At the end of March, the photo exhibition ‘Life in the Shadow’ dedicated to the World Tuberculosis Day took place in Almaty. AIDS Foundation East-West in Kazakhstan organized this event. The exhibition featured photos of people affected by HIV and tuberculosis. Today we will tell the stories of some of them.

LEARN TO LOVE YOURSELF

After the death of her mother in 2008, Venera started to lose weight. The woman thought it was because of the grief she was experiencing, but still went to the hospital for the X-rays and medical tests. There it was discovered that Venera had an open form of tuberculosis.

Venera realized that it does not matter what your position in the society is, the tuberculosis makes everyone equal

“By that time, I was very weak and all the time felt sick in my stomach. I weighed 48 kilograms,” says Venera. “During three months I was out there with an open form of tuberculosis until they accepted me in the hospital. All I wanted at that time was to lie down and die! I was in darkness, alone, rejected by everyone. I did not believe that I would get out of that hospital alive. All the time I was sick because of the pills. My son and my sister, who, after my mother’s death, was taken to an orphanage, as I did not have time to register custody, were the only people who kept me alive. They called me, told me they needed me, asked not to die. It was the strongest motivation to live! After some time, I started to feel better and began recovering.”

A year later, Venera was diagnosed with tuberculosis and lung disintegration. At that time, the woman was pregnant. Since no one told her that during the pregnancy tuberculosis can be treated, Venera was advised to have an abortion.

“In the hospital they gave me the bed that was standing in the hallway, and soon the whole department knew I had tuberculosis,” Venera recalls. “People were scared of me. The gynaecologist was commenting something like, why people like me are even allowed to give births at all. That was such a humiliation!”

After she got out of the hospital, Venera realized that it does not matter what your position in the society is, the tuberculosis makes everyone equal. The woman became stronger and kinder, started to pay more attention to her relatives, helped those who needed help. Three years later, Venera gave birth to the healthy twins.

“I defeated tuberculosis. If you have such diagnosis, do not be not afraid and believe that you will recover!” says Venera. “Do not be scared of anyone, this is not a disgrace. Most importantly – do not refuse the treatment, otherwise you can infect your relatives and friends.
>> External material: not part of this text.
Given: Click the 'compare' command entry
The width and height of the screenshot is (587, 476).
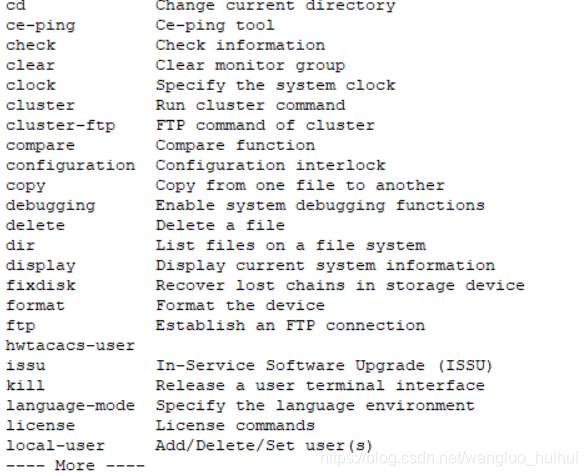Looking at the screenshot, I should click(x=40, y=146).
Learn to love yourself!”

A DECISION TO LIVE

To those who only got to know about their diagnosis, Salavat advises to be strong and take care about their health

Salavat has been living with HIV since 2011. The man has heard something about this disease, but did not have a clear understanding of it. He thought it was somewhere far away, not here, and he could not even imagine that he could get infected.

“The doctor was calming me down, saying that people live with it, that it is not fatal, that in the future there probably will be a medicine… At first, of course, I felt bad, but I quickly overcame my fears,” Salavat says. “I made a decision to live. Now I know a lot about HIV. I am confident that I can work, and I am able to live. I know that we are the same people as everybody else, we are not infectious.”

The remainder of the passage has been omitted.